Así que ¿por qué la boca de las carpas provocaba en mí aquel vértigo horrorizado, aquella consternación de los sentidos, aquellos sudores fríos, aquella mórbida obsesión, aquellos espasmos del cuerpo y de la mente? Misterio.
A veces pienso que nuestra única especificidad individual radica precisamente en esto: dime lo que te da asco y te diré quién eres. Nuestras personalidades son nulas, nuestras inclinaciones resultan a cual más banal. Sólo nuestras repulsiones nos definen realmente.
Diez años más tarde, estudiando latín, me tropecé con la siguiente frase: Carpe diem.
Antes de que mi cerebro pudiera analizarla, un viejo instinto interior ya había traducido: «Una carpa al día». Repugnante adagio donde los haya, que resumía mi calvario de antaño.
La traducción correcta era, por supuesto, «Goza del día». ¿Goza del día? ¡Qué te crees tú eso! ¿Cómo quieres gozar de los frutos de lo cotidiano cuando, antes del mediodía, sólo piensas en el suplicio que te espera y si, por la tarde, te machaca lo que has visto?
Intenté no pensar en ello. Por desgracia, no existía aprendizaje más difícil. Si fuéramos capaces de dejar de pensar en nuestros problemas, seríamos una especie feliz.

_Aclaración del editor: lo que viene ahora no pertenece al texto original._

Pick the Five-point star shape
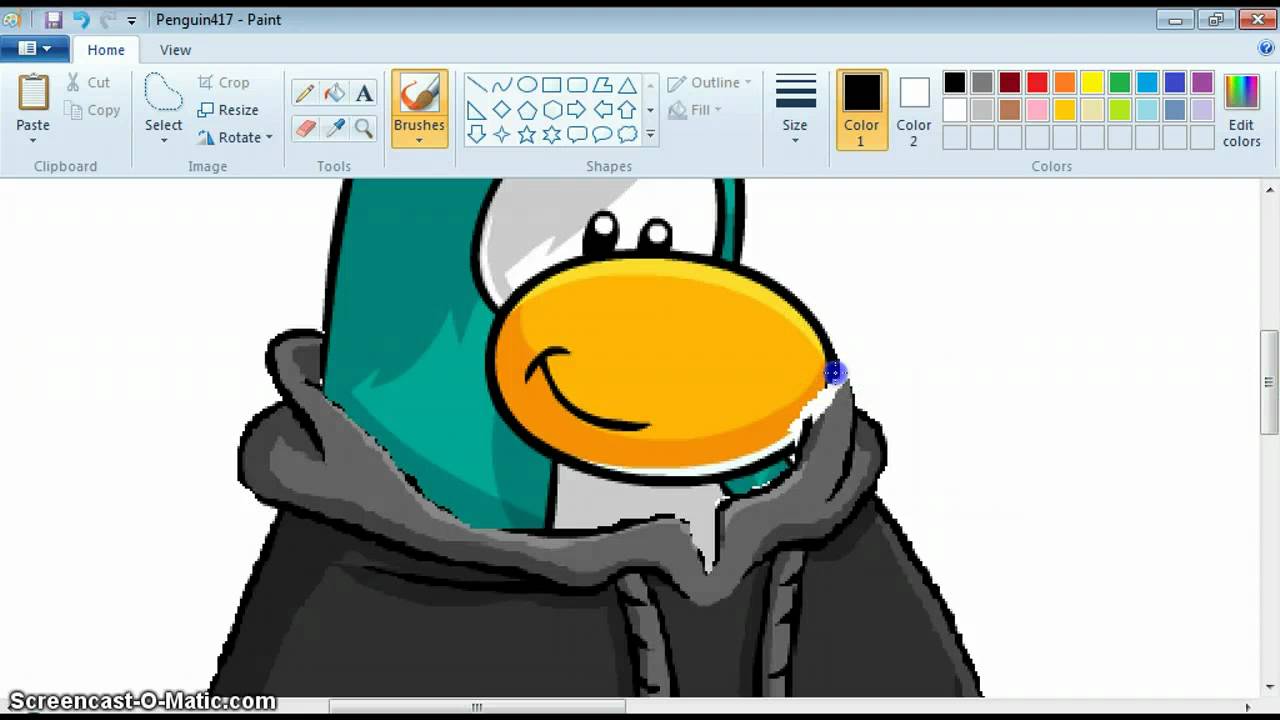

Era tanto como decirle a Santa Blandine, en la fosa de su martirio: «¡Venga, no pienses en los leones, venga!».
Comparación fundada: cada vez más, tenía la impresión de que era mi propia carne la que alimentaba las carpas. Adelgacé. Tras la comida de los peces, me llamaban para comer; no podía probar bocado.
De noche, en mi cama, la oscuridad se poblaba de bocas abiertas. Bajo mi almohada, lloraba de terror. La autosugestión era tan intensa que los enormes cuerpos escamosos y flexibles me acompañaban entre las sábanas, me abrazaban, y su jeta bezuda y fría me morreaba. Era la impúber amante de fantasmas pisciformes.
¿Jonás y la ballena? ¡Menuda broma! Estaba a buen recaudo en el vientre cetáceo. Si por lo menos hubiera podido servir de relleno de la panza de la carpa, habría estado a salvo. No era su estómago lo que me repugnaba, sino su boca, el movimiento de válvula de sus mandíbulas que me violaba los labios durante eternidades nocturnas. A fuerza de frecuentar criaturas dignas de Jerónimo Bosco, mis insomnios, antaño maravillosos, se convirtieron en un martirio.
Angustia añadida: de tanto padecer los besos piscícolas, ¿acaso iba a cambiar de especie? ¿No iba a convertirme en pez? Mis manos recorrían mi cuerpo, al acecho de alucinantes metamorfosis.